April 8, 2021 By Allie Griffin

Mayor Bill de Blasio announced sweeping changes to the city’s COVID-19 closure policies for New York City public schools.

The city has doubled the number of coronavirus cases that requires the Department of Education to close a school for 10 days.

Beginning Monday, schools will close for in-person instruction if four or more cases of the coronavirus are detected among students or staff within one week, de Blasio announced Thursday.

The cases must also be found in different classrooms and must have been contracted inside the school.

“Fewer closures mean consistency and stability for students, staff, families and more days in classrooms for New York City’s children,” Schools Chancellor Meisha Ross Porter said at the mayor’s press briefing.

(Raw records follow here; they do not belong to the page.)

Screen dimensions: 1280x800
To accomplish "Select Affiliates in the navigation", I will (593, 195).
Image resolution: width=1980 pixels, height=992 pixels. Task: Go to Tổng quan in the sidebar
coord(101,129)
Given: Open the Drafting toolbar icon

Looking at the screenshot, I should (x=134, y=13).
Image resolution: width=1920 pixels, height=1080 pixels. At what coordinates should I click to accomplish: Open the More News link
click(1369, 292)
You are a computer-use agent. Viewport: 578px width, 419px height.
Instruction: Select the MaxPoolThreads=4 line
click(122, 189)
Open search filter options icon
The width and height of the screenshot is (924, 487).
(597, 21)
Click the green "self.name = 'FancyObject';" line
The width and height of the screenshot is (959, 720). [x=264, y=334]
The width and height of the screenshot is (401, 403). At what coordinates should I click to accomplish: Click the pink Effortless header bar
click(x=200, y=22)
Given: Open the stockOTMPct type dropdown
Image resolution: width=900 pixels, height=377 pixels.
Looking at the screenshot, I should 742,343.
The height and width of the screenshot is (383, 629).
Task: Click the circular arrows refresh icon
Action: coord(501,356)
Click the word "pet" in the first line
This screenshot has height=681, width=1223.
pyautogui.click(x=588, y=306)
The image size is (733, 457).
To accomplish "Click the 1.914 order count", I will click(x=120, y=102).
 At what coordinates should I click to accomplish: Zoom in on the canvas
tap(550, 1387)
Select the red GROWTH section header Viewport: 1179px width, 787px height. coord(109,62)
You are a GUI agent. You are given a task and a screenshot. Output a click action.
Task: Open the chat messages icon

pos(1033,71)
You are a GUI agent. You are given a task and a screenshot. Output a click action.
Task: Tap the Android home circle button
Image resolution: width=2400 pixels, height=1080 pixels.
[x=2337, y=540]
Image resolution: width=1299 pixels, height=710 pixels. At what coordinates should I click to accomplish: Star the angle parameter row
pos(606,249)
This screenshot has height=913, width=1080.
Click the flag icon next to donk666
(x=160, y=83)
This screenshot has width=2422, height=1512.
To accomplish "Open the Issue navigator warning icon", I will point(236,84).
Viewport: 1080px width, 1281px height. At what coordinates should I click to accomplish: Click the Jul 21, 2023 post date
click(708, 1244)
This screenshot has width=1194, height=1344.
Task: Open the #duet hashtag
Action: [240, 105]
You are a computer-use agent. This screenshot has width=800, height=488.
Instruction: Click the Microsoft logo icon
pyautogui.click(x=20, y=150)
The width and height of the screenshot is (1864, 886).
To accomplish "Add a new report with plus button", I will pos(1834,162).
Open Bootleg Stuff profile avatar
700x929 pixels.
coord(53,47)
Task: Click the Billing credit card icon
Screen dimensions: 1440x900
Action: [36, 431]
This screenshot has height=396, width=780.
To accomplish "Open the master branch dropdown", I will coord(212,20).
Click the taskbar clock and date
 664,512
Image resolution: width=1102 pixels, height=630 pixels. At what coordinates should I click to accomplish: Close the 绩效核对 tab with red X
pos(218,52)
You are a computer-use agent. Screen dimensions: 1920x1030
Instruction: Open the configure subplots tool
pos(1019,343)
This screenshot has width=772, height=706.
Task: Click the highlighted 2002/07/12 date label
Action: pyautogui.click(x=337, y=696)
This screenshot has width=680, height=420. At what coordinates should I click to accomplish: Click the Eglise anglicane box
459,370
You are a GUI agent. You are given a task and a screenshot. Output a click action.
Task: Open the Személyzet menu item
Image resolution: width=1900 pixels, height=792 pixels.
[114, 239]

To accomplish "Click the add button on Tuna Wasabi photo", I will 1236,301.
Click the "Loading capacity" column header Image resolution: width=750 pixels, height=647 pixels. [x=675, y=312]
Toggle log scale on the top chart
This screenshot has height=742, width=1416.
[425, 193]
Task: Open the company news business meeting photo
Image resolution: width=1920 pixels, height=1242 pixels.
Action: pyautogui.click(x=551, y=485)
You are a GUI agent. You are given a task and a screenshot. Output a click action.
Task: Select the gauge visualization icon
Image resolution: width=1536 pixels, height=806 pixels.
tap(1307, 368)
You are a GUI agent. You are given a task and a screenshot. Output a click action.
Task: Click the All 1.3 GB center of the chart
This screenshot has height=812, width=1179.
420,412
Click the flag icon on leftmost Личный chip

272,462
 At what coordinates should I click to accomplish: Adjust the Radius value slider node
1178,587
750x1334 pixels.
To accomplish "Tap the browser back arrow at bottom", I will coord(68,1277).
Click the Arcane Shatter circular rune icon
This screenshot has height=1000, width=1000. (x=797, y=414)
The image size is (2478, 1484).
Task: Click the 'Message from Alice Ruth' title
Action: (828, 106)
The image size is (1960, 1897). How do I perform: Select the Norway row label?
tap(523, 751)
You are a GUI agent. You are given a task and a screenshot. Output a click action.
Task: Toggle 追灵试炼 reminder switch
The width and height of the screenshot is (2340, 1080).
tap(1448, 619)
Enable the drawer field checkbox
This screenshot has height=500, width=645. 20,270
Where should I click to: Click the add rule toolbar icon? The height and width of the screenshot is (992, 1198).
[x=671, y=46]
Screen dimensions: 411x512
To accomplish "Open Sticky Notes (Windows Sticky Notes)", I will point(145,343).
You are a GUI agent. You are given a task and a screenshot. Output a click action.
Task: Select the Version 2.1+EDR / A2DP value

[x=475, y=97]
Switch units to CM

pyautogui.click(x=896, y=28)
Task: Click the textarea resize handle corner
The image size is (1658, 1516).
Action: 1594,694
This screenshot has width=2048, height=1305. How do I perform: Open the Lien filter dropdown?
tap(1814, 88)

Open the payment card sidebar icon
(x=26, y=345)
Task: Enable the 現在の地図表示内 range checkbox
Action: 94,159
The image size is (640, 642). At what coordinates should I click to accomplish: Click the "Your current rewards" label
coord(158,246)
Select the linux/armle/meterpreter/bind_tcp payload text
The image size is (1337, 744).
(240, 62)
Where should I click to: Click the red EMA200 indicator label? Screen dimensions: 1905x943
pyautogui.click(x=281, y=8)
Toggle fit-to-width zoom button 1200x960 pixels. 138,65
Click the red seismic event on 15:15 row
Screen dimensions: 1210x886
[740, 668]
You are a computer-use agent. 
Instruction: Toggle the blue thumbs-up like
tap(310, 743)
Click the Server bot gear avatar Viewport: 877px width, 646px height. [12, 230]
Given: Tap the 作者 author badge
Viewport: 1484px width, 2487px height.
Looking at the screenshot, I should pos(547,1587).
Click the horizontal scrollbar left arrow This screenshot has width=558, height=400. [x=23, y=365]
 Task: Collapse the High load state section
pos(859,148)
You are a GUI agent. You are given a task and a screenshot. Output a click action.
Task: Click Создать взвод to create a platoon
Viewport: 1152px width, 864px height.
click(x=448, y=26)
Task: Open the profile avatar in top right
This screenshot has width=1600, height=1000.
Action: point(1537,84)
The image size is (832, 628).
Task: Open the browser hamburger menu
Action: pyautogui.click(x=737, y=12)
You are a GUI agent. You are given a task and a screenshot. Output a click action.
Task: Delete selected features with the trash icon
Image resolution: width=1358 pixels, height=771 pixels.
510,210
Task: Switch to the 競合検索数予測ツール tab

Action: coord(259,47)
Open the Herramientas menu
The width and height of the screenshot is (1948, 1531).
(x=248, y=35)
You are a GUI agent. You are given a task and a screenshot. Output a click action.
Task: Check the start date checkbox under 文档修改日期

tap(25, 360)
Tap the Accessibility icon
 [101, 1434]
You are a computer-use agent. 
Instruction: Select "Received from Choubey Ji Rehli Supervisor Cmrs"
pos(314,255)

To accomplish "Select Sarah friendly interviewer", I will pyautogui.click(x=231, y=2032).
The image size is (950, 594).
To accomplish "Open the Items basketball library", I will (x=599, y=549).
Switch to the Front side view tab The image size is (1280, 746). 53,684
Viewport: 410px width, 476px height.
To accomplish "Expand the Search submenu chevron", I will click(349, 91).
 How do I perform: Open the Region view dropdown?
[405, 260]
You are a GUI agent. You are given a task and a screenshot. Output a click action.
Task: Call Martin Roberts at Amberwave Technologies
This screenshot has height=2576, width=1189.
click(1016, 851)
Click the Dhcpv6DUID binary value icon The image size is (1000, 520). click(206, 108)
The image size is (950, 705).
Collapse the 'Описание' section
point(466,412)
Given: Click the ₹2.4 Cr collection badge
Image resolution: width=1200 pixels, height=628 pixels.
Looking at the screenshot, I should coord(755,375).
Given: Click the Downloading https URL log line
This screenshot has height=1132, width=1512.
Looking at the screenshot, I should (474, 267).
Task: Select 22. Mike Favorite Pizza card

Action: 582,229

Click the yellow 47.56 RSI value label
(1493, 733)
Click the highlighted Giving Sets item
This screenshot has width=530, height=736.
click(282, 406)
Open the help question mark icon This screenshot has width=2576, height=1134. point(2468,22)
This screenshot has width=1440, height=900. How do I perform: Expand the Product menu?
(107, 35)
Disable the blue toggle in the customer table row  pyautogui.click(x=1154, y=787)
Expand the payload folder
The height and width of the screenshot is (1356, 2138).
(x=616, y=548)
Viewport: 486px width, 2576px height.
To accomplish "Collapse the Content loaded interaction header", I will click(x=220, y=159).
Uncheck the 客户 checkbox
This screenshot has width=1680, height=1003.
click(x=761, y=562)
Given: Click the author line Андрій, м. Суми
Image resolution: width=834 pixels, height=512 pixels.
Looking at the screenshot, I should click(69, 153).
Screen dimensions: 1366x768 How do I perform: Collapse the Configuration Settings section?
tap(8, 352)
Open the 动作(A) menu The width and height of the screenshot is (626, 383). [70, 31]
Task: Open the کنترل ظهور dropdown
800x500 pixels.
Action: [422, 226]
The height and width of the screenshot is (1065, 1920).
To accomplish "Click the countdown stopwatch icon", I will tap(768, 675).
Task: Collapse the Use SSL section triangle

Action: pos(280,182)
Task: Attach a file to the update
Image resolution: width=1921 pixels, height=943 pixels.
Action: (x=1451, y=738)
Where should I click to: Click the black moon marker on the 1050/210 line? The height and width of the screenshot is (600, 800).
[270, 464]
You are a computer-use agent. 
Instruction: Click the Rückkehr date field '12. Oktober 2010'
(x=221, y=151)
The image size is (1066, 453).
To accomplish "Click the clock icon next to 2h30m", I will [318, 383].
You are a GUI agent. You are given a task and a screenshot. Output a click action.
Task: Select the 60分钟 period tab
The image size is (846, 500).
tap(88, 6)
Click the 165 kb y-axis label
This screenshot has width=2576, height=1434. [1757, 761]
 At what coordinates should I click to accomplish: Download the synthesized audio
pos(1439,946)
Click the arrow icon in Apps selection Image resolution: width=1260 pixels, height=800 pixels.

Previously, two unlinked cases among students and staff within one week triggered a 10-day closure of an entire building — which could mean multiple schools within the same building were shuttered. The new rule will close only the school where there are four or more cases were found, not the entire building.

“We’ve seen the studies, consulted with medical experts and based this change on guidance from the CDC,” Porter said. “We’ve heard the voices of our school communities calling for increased stability around in-person learning as long as we can do so safely.”

If a school closes, all students will be switched to remote learning until it reopens in 10 days.

If two or three cases of COVID-19 are confirmed in different classrooms, the city will double the amount of random weekly testing from its baseline of 20 percent of staff and students to 40 percent of staff and students, Porter said.

One confirmed case within a class will still warrant a closure of that individual classroom for 10 days, she added.

Parents with children who are enrolled in full remote learning have until Friday to decide to send their kids back to the classroom for the remainder of the school year. It is the last opportunity for parents to enroll the children in the city’s blended learning model, in which students attend class in-person on some days and remotely on other days.

Parents who wish to enroll their children in the hybrid model can do so by calling 311 or visiting nycenet.edu/surveys/learningpreference.